* [AIM OF THE TASK]: Your answer should be each line of the entries that contains the word "target", copied in full.

* [STUDY MATERIAL]:

BEGIN

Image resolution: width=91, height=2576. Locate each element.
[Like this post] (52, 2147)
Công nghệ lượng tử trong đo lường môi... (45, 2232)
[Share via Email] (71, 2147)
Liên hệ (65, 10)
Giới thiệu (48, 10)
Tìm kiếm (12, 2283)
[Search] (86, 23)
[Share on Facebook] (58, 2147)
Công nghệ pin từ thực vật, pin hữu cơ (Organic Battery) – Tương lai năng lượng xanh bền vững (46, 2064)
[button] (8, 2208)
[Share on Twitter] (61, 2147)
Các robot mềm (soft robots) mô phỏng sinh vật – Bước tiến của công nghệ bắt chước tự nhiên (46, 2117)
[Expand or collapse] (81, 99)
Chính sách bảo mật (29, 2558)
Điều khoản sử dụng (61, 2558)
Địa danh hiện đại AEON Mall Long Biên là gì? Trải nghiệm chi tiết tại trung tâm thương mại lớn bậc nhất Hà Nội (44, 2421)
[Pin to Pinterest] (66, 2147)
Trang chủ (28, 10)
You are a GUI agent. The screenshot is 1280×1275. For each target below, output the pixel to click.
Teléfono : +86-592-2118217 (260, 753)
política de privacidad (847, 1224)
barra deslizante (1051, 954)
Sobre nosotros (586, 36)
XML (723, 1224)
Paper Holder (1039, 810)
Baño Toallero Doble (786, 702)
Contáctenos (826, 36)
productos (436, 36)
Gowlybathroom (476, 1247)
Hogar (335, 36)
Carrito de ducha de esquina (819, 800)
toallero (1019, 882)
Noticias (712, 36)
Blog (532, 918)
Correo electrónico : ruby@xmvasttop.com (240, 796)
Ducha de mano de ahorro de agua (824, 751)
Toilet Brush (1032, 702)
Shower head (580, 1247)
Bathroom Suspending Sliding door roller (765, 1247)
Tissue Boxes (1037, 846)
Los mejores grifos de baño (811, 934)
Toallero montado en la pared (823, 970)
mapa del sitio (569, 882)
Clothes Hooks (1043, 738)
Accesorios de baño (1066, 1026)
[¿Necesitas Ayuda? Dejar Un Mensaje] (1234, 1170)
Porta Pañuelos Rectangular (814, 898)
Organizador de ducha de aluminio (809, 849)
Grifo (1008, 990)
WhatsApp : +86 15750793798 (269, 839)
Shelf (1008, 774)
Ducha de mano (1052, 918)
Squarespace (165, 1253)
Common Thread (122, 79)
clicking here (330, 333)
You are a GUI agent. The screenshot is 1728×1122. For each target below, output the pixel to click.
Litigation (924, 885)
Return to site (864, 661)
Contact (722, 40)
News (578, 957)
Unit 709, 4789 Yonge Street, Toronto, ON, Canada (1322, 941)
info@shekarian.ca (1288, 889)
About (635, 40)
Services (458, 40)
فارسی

END

* [RESULT BELOW]:
You are a GUI agent. The screenshot is 1280×1275. For each target below, output the pixel to click.
You are a GUI agent. The screenshot is 1728×1122. For each target below, output the pixel to click.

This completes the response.